Take the entries below and write them out exactly, with each picture removed.

▶ **Collected data entries**:
——————————
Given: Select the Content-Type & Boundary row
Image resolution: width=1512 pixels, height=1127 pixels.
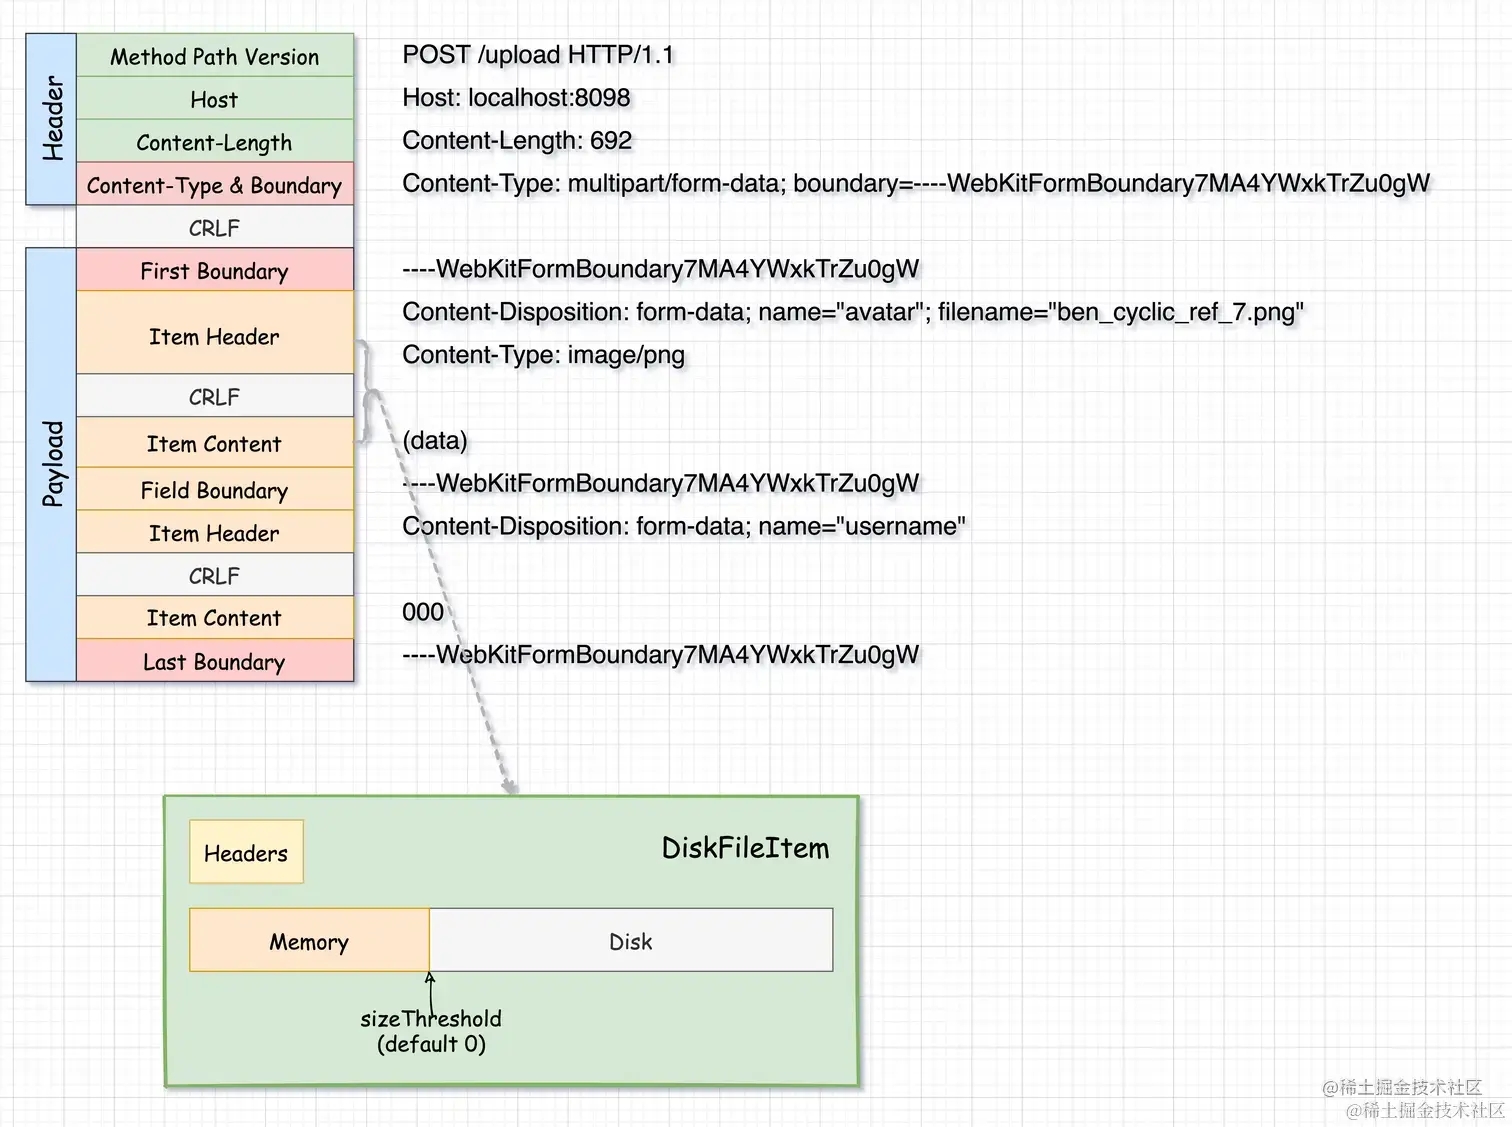Looking at the screenshot, I should coord(214,185).
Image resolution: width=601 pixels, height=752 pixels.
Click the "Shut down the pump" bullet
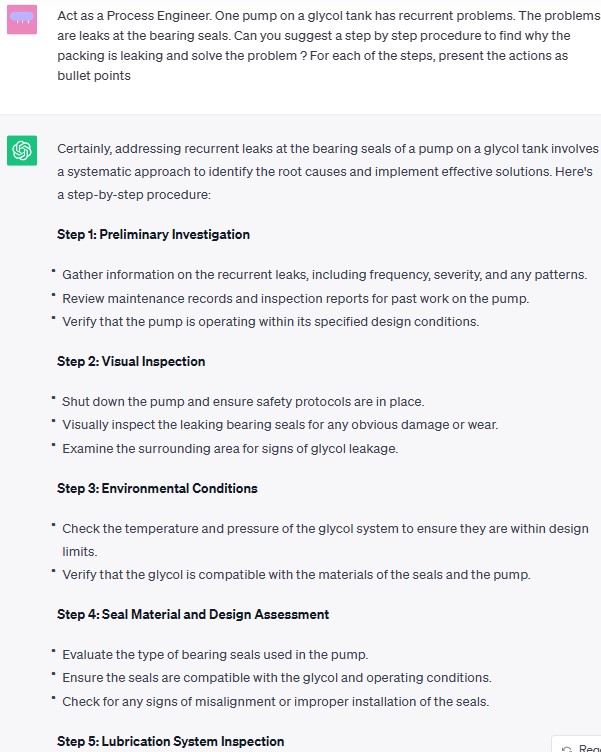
——————————
▶ **RESPONSE TO THIS EXERCISE**:
Given: Select the Content-Type & Boundary row
Image resolution: width=1512 pixels, height=1127 pixels.
Looking at the screenshot, I should coord(214,185).
Image resolution: width=601 pixels, height=752 pixels.
Click the "Shut down the pump" bullet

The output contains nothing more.